→ Consigne 1: Remplace «tarentule» par «mante religieuse» dans le passage du résumé de Tarantula qui commence par les mots contenant «L'argument de Tarantula» et se termine par «c'est plus pittoresque.», puis recopie ce passage.
→ Consigne 2: Quels animaux sont cités dans le résumé de Tarantula ? Donne-les tous.
→ Consigne 3: Prolonge le résumé de Tarantula à partir de sa dernière phrase.

L'argument de Tarantula peut se résumer en quelques mots : un nutritionniste a mis au point un aliment de synthèse en utilisant comme stabilisateur (si je ne me trompe pas) un isotope radioactif. Il crée ainsi des souris ou des cochons d'inde géants, ainsi qu'une tarentule qui, évidemment, prend la fuite et continue à grossir une fois en liberté jusqu'à atteindre des proportions parfaitement indécentes, semant la terreur, la mort et la destruction de lignes téléphoniques sur son chemin. Tout cela se passe dans le désert du Nevada, parce que c'est plus pittoresque.

→ Lignes de données:

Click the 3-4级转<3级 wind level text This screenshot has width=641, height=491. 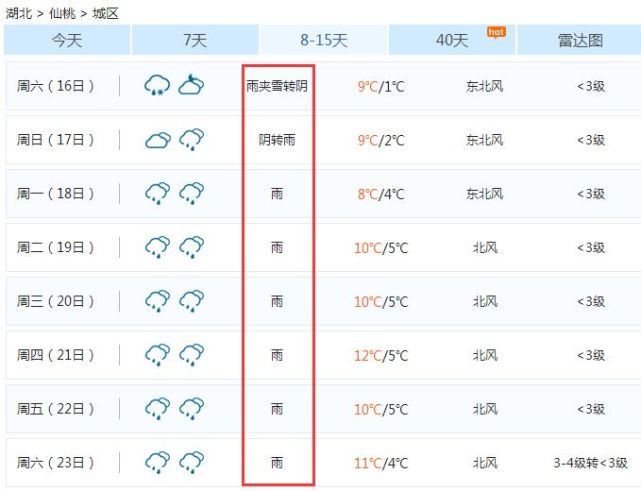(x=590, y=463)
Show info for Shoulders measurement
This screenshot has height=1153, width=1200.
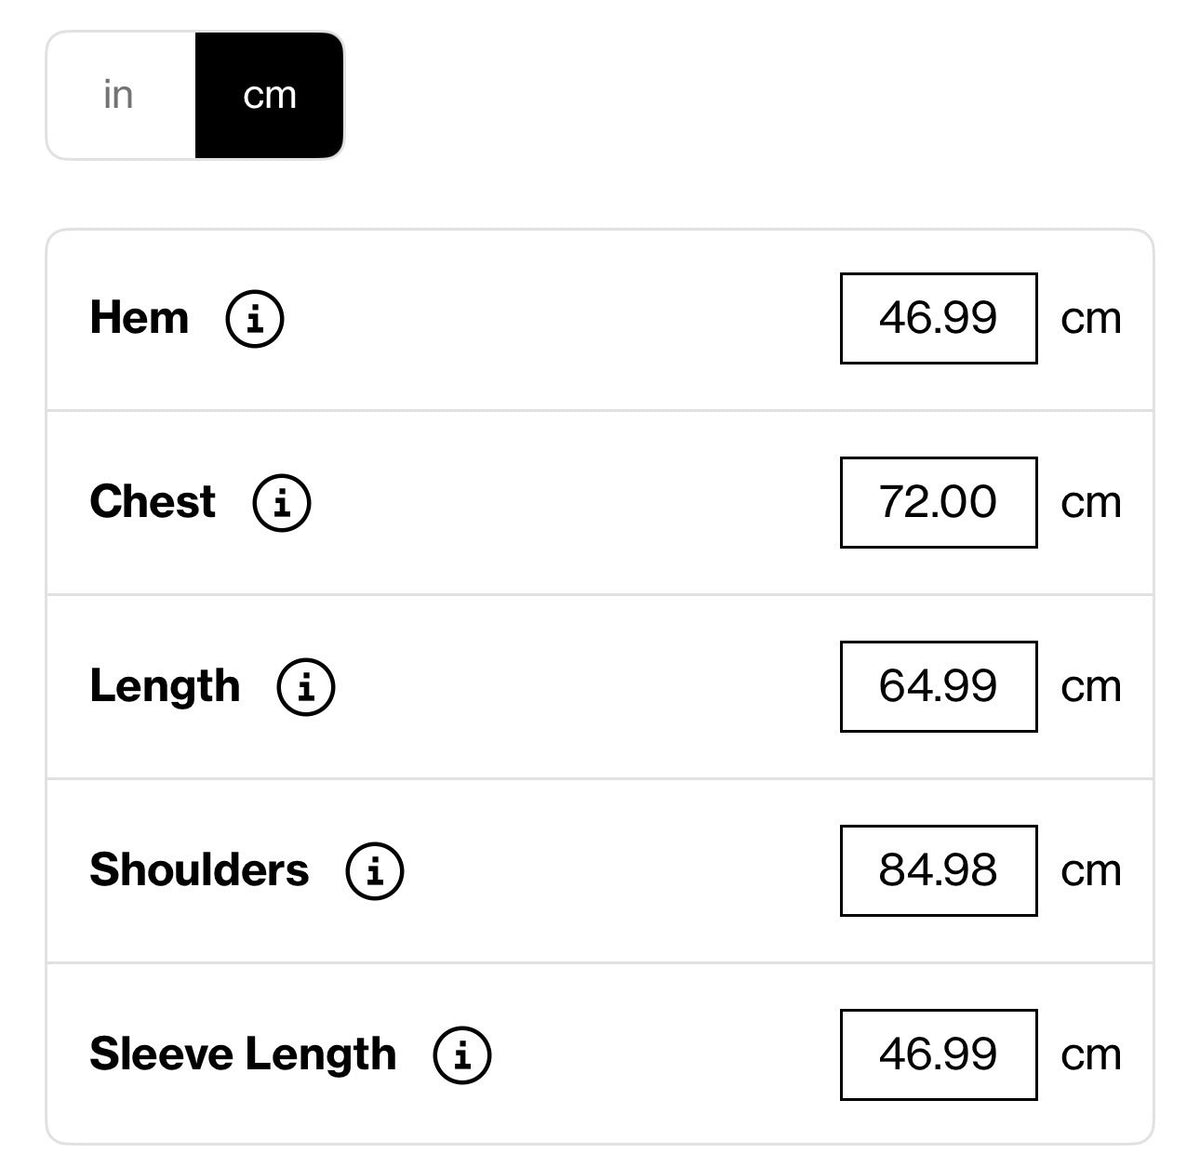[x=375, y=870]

---

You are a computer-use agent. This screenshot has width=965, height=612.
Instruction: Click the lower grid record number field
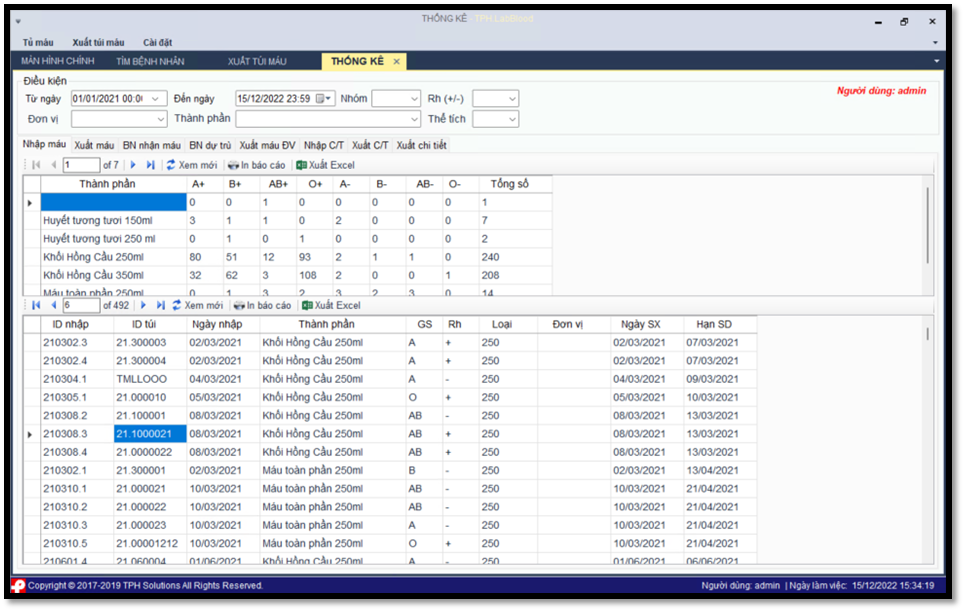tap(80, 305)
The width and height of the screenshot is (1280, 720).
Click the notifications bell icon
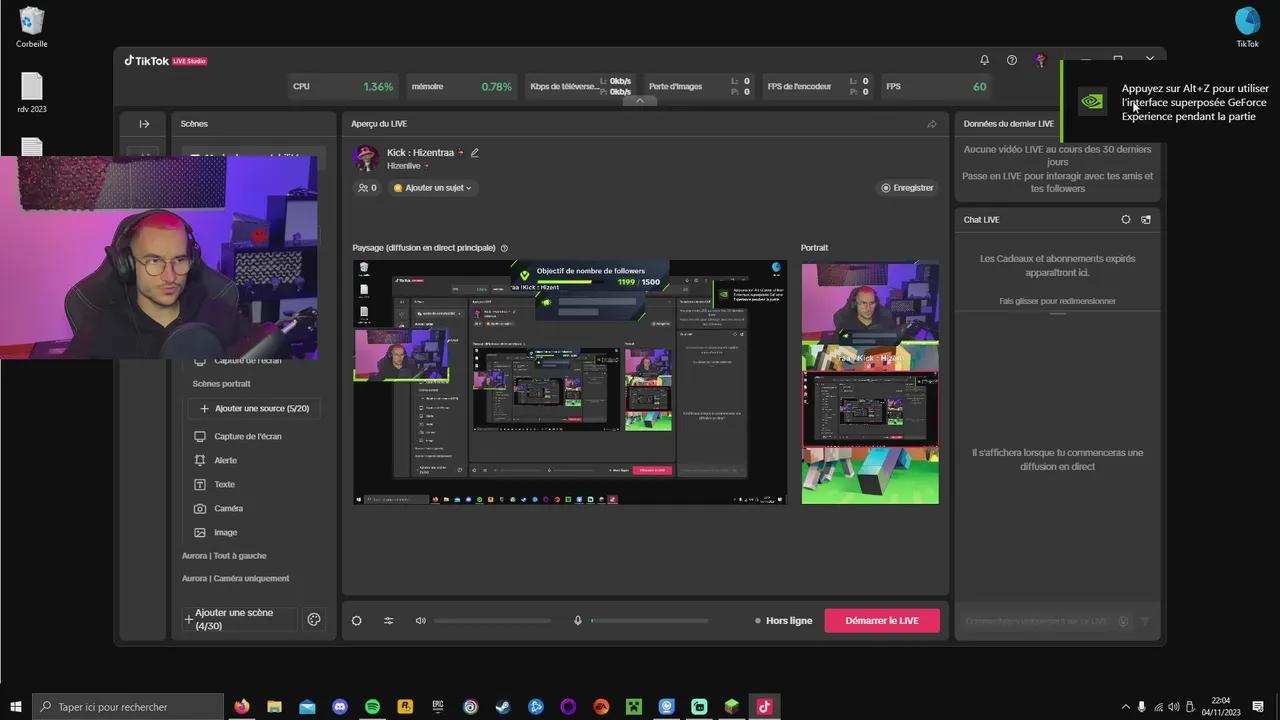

...

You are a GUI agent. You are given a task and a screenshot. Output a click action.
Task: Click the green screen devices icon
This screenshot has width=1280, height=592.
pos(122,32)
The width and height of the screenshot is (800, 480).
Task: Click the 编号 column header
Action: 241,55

→ Réponse 1:
L'argument de Tarantula peut se résumer en quelques mots : un nutritionniste a mis au point un aliment de synthèse en utilisant comme stabilisateur (si je ne me trompe pas) un isotope radioactif. Il crée ainsi des souris ou des cochons d'inde géants, ainsi qu'une mante religieuse qui, évidemment, prend la fuite et continue à grossir une fois en liberté jusqu'à atteindre des proportions parfaitement indécentes, semant la terreur, la mort et la destruction de lignes téléphoniques sur son chemin. Tout cela se passe dans le désert du Nevada, parce que c'est plus pittoresque.

→ Réponse 2:
- souris
- cochons d'inde
- tarentule

→ Réponse 3:
Un an avant Tarantula, il y avait eu Them ! (en français : Des Montres attaquent la ville), qui s'intéressait à des fourmis mutantes. Les points communs entre le film de Jack Arnold et son « prédécesseur » réalisé par Gordon Douglas sont confondants, à un point tel que cela frôle le fichage de gueule. Etonnant par exemple d'entendre l'araignée géante émettre une sorte de stridulation ressemblant à s'y méprendre à celles des fourmis un an plus tôt. Et l'on se demande vraiment quelle réalité arachnologique peut mener cette brave bestiole à émettre le même son que ses congénères de science-fiction. Ajoutez à cela qu'au moment de dévorer ses proies, la bêbête à huit pattes pousse un rugissement comparable à celui d'un lion, et vous comprendrez que ce n'est pas sur le terrain de la zoologie que Tarantula tente de convaincre le spectateur.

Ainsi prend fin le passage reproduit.